Различие переднего плана и фона, их принципиальная «асимметрия», характеризует такой опыт С, как предпочтение. В свою очередь, устойчивое предпочтение определенного переднего плана и забвение фона характеризует объективирующую функцию С, приостанавливающую дальнейшие контекстуальные различения и определяющую тем самым границы предмета. Смысл объективности предмета достигается приостановкой различений. Объективирующая функция — почва для трансформации С. как опыта в С; как идентификацию, рекогницию предмета, который трактуется при этом как «сформированный» из комплексов ощущений, в которые вносится связь. В таком случае, проблема трансцендентного и имманентного оказывается неразрешимой: С. создает предмет, который должен затем предстать перед С. как независимый от него. Напротив, коррелятом С. как различения оказывается предмет, который выделяется из мира как иерархии контекстов, но не привносится в него.
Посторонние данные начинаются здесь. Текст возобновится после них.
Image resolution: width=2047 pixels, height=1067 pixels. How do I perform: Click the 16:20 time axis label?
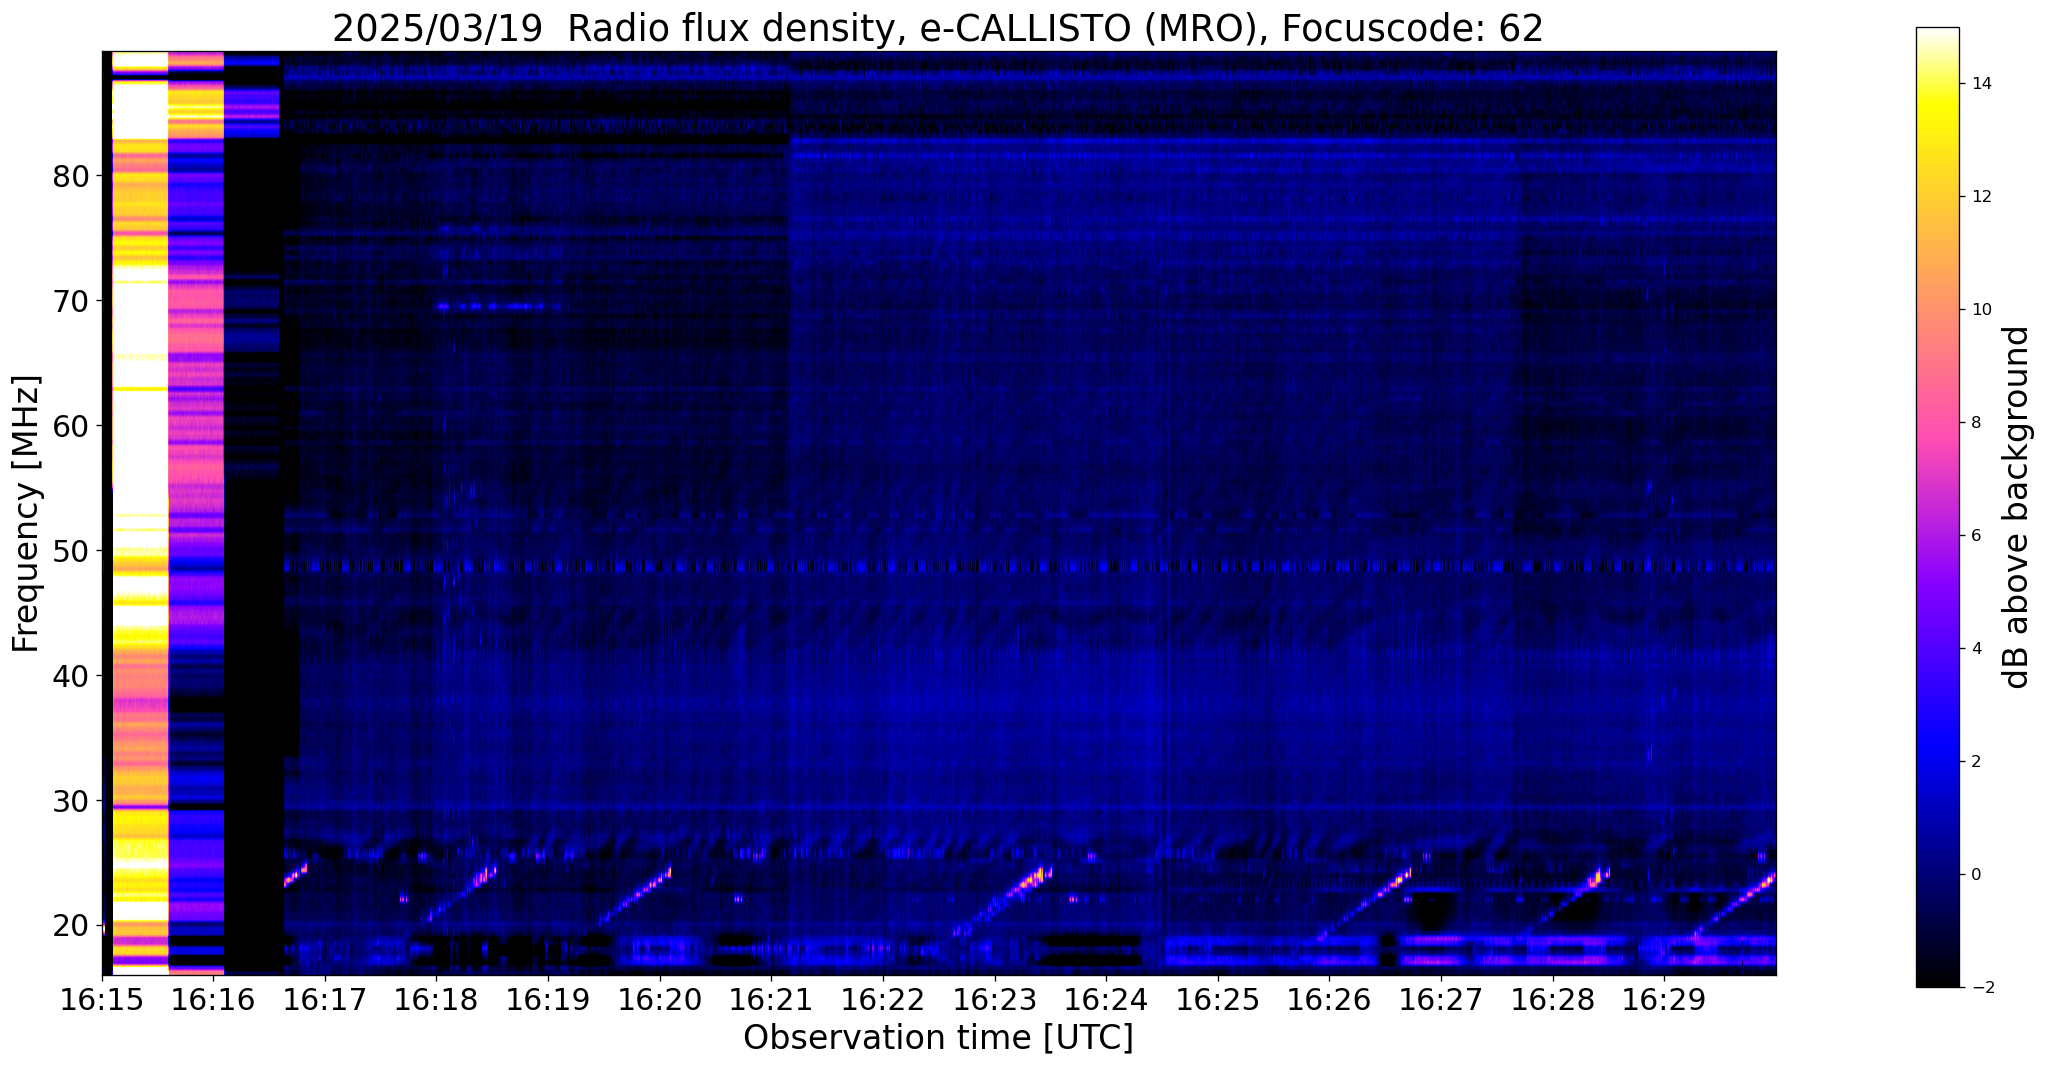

Связи и отношения — в предметах, а в С. как первичном опыте — лишь различения; посредником между ними выступает мир как различие дискретности опытов и непрерывности контекстов.
Приостанавливаемые различения образуют не только иерархию предметности (различенного), но и создают иерархию диспозиций — предрасположенностей к определенным различениям, предпочтениям, идентификациям (Habitus), которые, с одной стороны, регулируют телесно-физиологическое существование человека, а с др. — позволяют возобновлять после перерыва определенную ментальную или практическую деятельность, т.е. реактивировать определенную иерархию различий в рамках определенного опыта. Способность различать определяет способность направлять внимание, т.е. выделять и отдавать устойчивое предпочтение тому или иному различенному, а также предвосхищать, предвидеть и прогнозировать то, что может стать различенным, выделяя устойчивые переходы от определенных различений к определенным идентификациям как устойчивые тенденции.
В.И. Молчанов
С. — предельная абстракция и одновременно «вечная» проблема философии, психологии, социологии. Обсуждение проблемы С. в философском ключе — это обсуждение коренных сторон человеческого бытия: богатство и многообразие отношений человека к действительности; способность идеального воспроизведения действительности; знание о мире, включающее представление о роли и месте человека в нем, о «смысле жизни»; о свободе человека, его чувстве вины и ответственности; о направленности мирового процесса и т.п. Однако С. не совпадает с осознаваемым содержанием. Конструирование С. как мира человеческого, как предмета философского исследования, начатое Ф. Брентано, Э. Гуссерлем, Г.Г. Шпетом, продолжается.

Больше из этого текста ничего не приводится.